# Data to process
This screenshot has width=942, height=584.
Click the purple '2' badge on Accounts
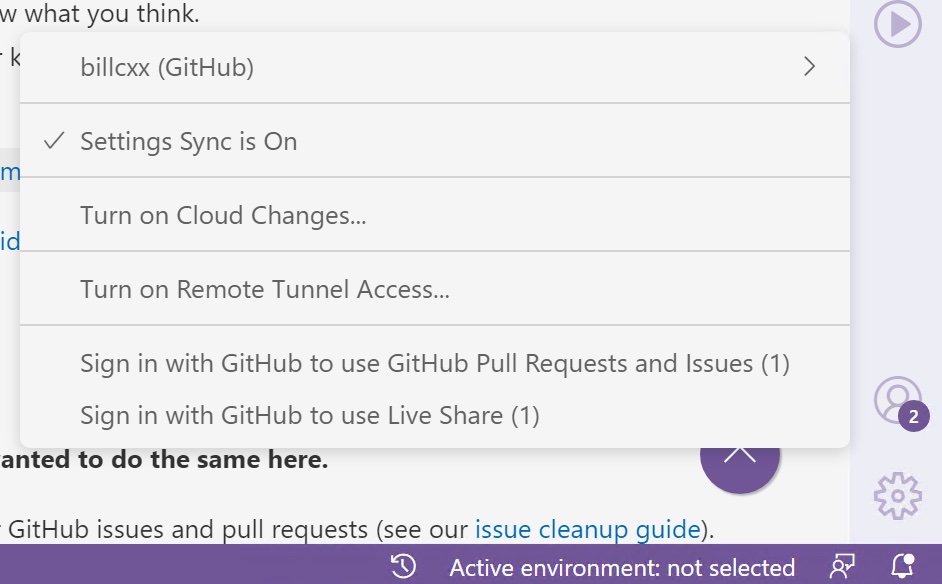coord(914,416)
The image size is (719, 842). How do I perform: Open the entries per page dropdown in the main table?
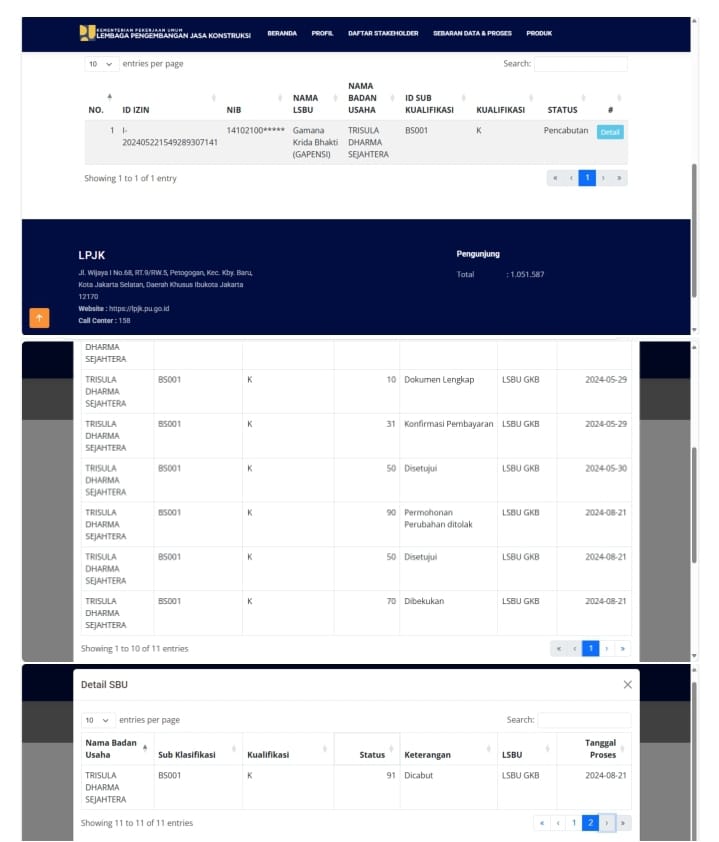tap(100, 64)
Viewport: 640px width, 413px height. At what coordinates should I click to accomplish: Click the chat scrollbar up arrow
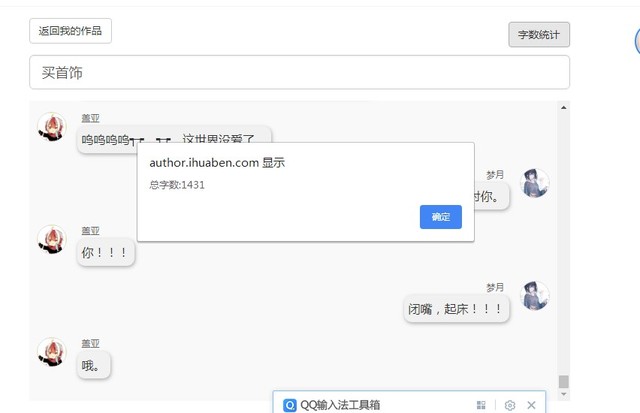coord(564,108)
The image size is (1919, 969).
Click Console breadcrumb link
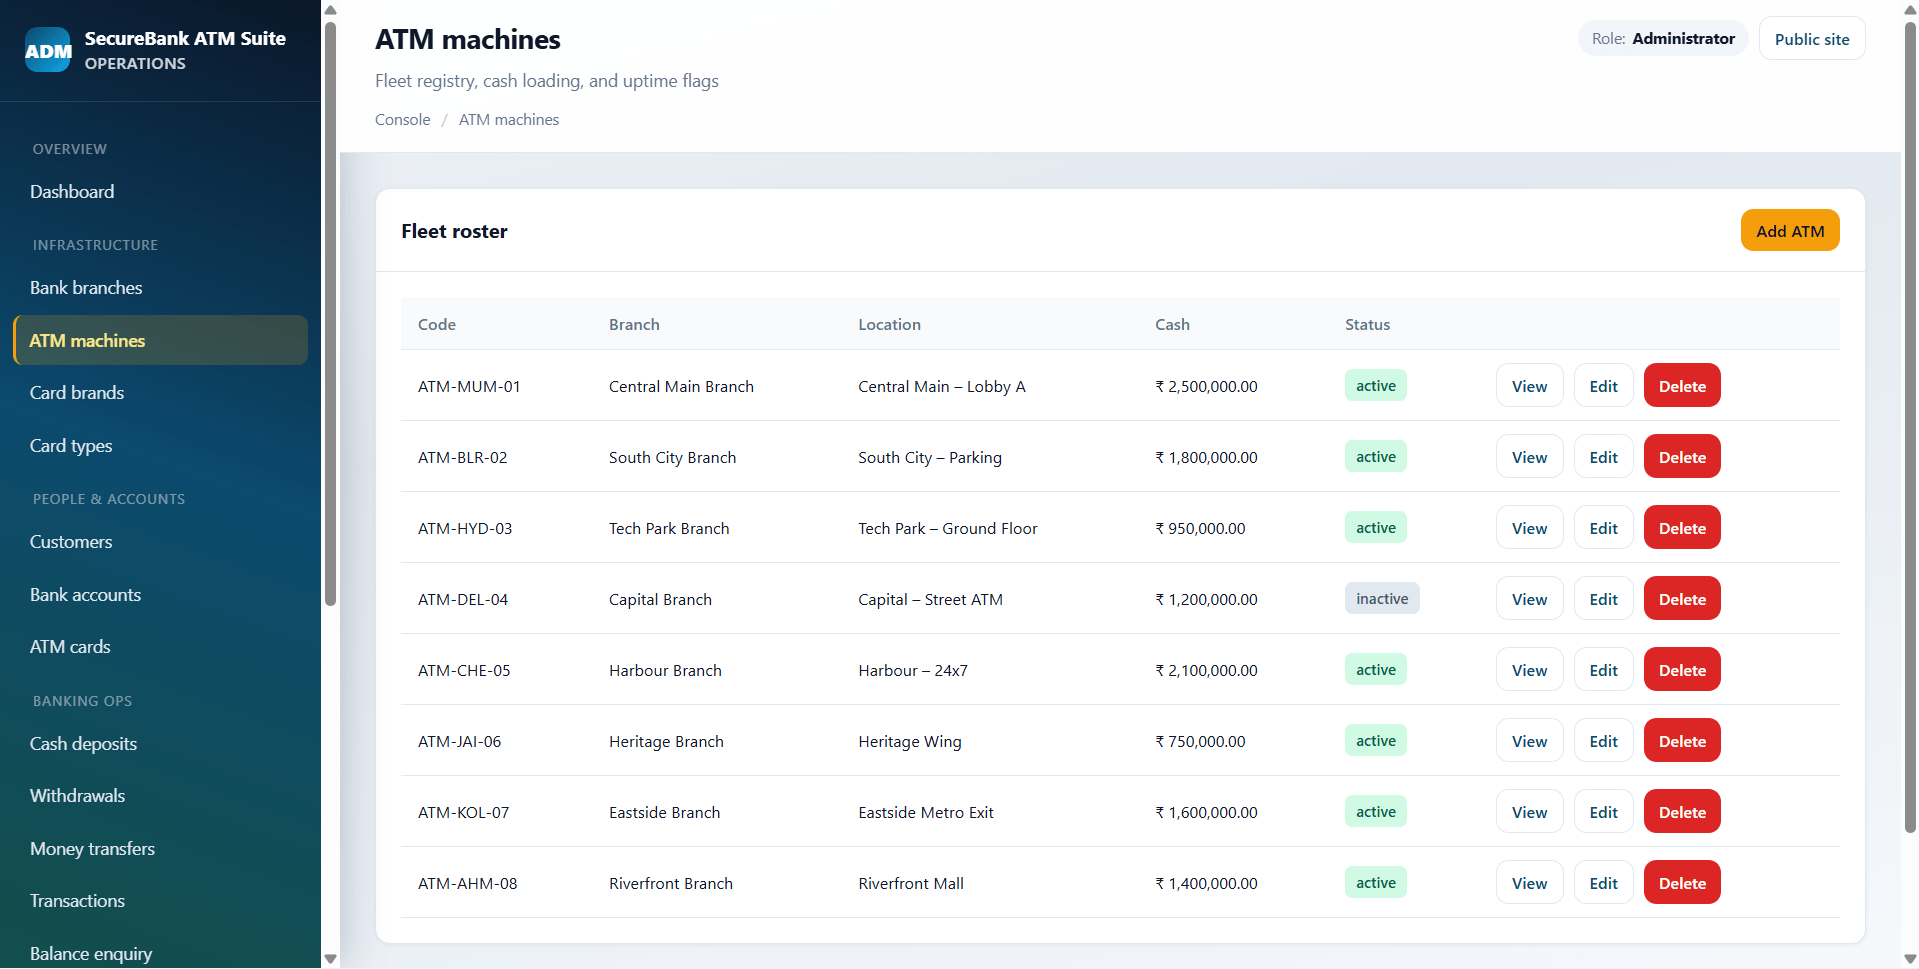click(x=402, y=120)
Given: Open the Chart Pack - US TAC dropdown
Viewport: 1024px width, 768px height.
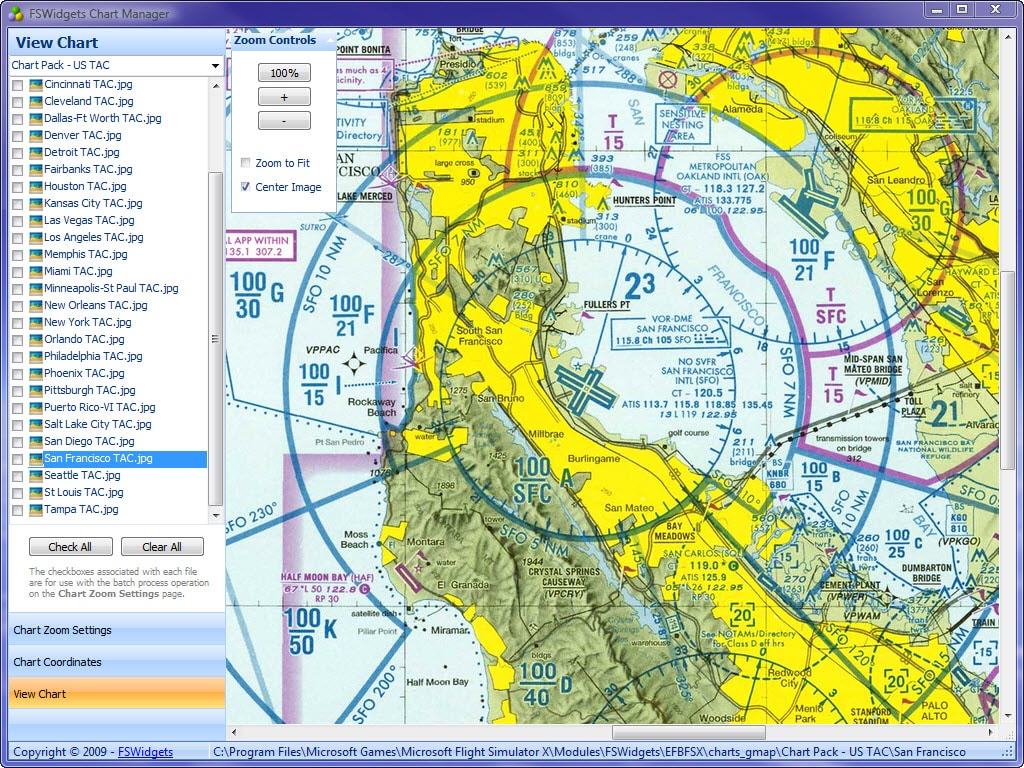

# What is needed
Leave out the pictures and return the listing exactly.

# Your solution
This screenshot has width=942, height=584.
Click the purple '2' badge on Accounts
coord(914,416)
The image size is (719, 842). How do I perform: Open the entries per page dropdown in the main table?
tap(100, 64)
Viewport: 640px width, 413px height. At what coordinates should I click to accomplish: Click the chat scrollbar up arrow
coord(564,108)
The image size is (1919, 969).
Click Console breadcrumb link
click(x=402, y=120)
Given: Open the Chart Pack - US TAC dropdown
Viewport: 1024px width, 768px height.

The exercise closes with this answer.